DELİLLER VE GEREKÇE:
Taraflar arasındaki uyuşmazlığın; İstanbul Ticaret Odası tarafından verilen tahkim kararının ve bu tahkim kararının tavzih ve tashih kararının Milletlerarası Tahkim Kanunun 15.mad uyarınca iptaline yönelik iptal davası olduğu tespit edilmiştir.

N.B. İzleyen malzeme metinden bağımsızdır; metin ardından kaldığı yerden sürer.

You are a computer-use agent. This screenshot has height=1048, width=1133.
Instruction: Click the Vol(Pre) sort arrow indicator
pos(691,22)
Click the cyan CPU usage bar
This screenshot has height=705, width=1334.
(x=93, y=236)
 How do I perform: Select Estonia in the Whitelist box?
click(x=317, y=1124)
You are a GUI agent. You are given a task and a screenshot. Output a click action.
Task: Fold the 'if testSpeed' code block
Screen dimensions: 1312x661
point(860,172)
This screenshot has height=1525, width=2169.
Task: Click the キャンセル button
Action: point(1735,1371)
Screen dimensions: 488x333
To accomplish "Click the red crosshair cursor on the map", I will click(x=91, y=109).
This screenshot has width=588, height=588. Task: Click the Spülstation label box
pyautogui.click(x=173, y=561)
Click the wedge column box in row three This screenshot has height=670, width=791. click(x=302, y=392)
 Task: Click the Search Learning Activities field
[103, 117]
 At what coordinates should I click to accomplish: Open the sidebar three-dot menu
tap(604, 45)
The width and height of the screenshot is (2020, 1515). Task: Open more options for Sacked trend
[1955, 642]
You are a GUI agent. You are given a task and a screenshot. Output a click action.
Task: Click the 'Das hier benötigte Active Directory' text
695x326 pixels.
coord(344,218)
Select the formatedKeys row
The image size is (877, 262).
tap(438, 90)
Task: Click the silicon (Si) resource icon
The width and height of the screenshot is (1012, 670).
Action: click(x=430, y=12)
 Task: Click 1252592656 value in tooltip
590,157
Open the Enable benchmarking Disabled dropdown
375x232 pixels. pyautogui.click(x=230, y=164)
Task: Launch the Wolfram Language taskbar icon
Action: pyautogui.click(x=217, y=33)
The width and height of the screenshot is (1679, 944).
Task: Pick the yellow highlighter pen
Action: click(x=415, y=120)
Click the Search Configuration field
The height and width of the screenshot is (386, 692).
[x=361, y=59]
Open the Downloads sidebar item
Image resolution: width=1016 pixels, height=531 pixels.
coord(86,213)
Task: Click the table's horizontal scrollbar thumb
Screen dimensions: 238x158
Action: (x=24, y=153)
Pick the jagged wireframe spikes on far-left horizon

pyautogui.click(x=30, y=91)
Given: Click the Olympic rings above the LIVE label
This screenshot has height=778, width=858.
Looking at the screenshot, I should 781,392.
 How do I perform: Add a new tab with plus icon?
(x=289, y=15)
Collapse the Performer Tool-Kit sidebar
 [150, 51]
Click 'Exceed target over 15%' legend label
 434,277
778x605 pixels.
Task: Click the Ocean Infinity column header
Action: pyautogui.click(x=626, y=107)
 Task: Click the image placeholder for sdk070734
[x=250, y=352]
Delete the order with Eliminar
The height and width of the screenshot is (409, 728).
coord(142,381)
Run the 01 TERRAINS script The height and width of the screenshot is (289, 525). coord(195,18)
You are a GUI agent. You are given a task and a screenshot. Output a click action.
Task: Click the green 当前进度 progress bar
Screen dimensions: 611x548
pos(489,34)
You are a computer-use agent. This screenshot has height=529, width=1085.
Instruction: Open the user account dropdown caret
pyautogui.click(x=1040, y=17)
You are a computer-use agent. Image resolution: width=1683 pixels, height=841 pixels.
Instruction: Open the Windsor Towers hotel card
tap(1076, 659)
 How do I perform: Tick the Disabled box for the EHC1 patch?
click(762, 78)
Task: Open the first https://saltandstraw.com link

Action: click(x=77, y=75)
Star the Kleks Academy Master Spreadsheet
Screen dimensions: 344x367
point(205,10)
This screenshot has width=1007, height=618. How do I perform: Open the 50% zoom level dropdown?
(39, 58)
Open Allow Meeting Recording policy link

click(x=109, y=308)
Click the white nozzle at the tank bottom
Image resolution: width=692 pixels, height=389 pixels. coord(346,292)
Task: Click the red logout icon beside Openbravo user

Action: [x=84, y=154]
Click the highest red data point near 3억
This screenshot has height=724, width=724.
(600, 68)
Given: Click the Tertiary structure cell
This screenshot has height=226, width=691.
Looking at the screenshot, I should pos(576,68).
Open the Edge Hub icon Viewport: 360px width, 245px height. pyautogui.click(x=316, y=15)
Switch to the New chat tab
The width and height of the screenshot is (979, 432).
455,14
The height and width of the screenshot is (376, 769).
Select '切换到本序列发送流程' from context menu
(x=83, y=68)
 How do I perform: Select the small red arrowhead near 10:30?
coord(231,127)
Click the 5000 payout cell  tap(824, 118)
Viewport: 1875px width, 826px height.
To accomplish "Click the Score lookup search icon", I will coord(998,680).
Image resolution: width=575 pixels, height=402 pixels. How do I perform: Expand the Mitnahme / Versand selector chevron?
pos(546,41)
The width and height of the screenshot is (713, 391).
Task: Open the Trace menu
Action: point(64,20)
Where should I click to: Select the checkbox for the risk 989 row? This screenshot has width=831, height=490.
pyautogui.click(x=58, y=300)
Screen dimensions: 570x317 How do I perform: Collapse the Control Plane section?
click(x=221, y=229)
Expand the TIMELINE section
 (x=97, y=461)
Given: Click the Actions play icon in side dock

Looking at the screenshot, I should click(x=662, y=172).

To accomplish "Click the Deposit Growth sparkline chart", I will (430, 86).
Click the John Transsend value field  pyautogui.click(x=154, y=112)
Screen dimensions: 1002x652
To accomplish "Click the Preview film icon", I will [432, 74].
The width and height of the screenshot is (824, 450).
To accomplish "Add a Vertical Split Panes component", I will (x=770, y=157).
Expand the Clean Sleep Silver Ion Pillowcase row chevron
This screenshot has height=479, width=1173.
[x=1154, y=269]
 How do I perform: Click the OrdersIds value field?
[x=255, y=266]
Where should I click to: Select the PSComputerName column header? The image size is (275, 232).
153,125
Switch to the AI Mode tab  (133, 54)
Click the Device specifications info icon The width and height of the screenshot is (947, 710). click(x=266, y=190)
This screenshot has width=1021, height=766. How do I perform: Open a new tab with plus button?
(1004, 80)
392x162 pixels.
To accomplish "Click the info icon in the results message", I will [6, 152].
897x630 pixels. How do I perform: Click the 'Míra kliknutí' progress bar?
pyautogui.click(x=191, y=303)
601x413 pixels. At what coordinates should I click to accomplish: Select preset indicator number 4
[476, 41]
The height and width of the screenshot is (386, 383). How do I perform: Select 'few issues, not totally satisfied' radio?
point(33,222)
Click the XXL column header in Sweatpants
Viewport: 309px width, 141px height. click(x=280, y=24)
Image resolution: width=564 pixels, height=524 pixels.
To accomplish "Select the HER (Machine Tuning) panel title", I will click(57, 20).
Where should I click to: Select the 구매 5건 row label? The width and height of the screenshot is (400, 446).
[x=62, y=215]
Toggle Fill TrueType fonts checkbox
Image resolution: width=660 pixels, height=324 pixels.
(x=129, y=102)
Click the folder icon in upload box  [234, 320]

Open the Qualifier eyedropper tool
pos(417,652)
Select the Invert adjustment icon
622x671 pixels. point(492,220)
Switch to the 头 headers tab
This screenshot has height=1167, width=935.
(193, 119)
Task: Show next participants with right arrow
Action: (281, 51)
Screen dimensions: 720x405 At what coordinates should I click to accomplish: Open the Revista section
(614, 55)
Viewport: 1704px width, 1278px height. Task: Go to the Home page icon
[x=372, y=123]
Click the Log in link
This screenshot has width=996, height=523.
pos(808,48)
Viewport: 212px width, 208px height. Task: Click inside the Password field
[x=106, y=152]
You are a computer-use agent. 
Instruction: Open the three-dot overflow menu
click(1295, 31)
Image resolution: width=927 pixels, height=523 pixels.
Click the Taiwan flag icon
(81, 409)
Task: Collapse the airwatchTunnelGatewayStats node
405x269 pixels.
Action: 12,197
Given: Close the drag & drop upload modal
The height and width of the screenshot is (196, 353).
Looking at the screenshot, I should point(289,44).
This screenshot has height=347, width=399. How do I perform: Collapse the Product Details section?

4686 sayılı MTK milletlerarası tahkime ilişkin usul ve esasları düzenlemektedir. Taraflar arasındaki uyuşmazlığın yabancılık unsuru içermesi ve tahkim yeri olarak Türkiye nin belirlenmiş olduğu dikkate alındığında taraflar arasındaki uyuşmazlığın 4686 sayılı yasanın 1 ve 2 . Maddeleri kapsamında kaldığı bu yasaya tabi olduğu 3. Maddesi kapsamında mahkememizin görevli ve yetkili olduğu, yine davacının tahkim sözleşmesinin geçersizliği ve yetki itirazları yönünden tahkim yargılamasında karşı dava açmış olması, sonrasında ileri sürüldüğü dikkate alındığında dürüstlük kuralı ile bağdaşmadığı anlaşılmakla bu yöndeki itirazların yerinde olmadığı anlaşılmıştır.
4686 sayılı yasanın 14. Maddesi hakem heyeti kararlarına ilişkindir. Buna göre .. Aksi kararlaştırılmadıkça, hakem veya hakem kurulu kısmi kararlar verebilir…. Taraflardan her biri, hakem kararının kendisine bildirilmesinden itibaren otuz gün içinde, karşı tarafa da bilgi vermek kaydıyla, hakem veya hakem kuruluna başvurarak; 1. Hakem kararında bulunan hesap, yazı ve benzeri maddi hataların düzeltilmesini, 2. Kararın tümünün veya bazı bölümlerinin yorumlanmasını, İsteyebilir. Karşı tarafın görüşünü alan hakem veya hakem kurulu, bu istemi haklı bulursa, istem tarihinden itibaren otuz gün içinde kararındaki maddi hatayı düzeltir veya kararın yorumunu yapar. Hakem veya hakem kurulu, karardaki maddi hataları karar tarihini izleyen otuz gün içinde kendiliğinden de düzeltebilir. Taraflardan her biri, hakem kararının kendilerine bildirilmesinden itibaren otuz gün içinde, karşı tarafa da bilgi vermek kaydıyla, yargılama sırasında ileri sürülmüş olmasına rağmen karara bağlanmamış konularda tamamlayıcı hakem kararı verilmesini isteyebilir. Hakem veya hakem kurulu, istemi haklı bulursa, tamamlayıcı hakem kararını altmış gün içinde verir. Düzeltme, yorum ve tamamlama kararları, taraflara bildirilir ve hakem kararının bir parçasını oluşturur.” hükümlerine amirdir.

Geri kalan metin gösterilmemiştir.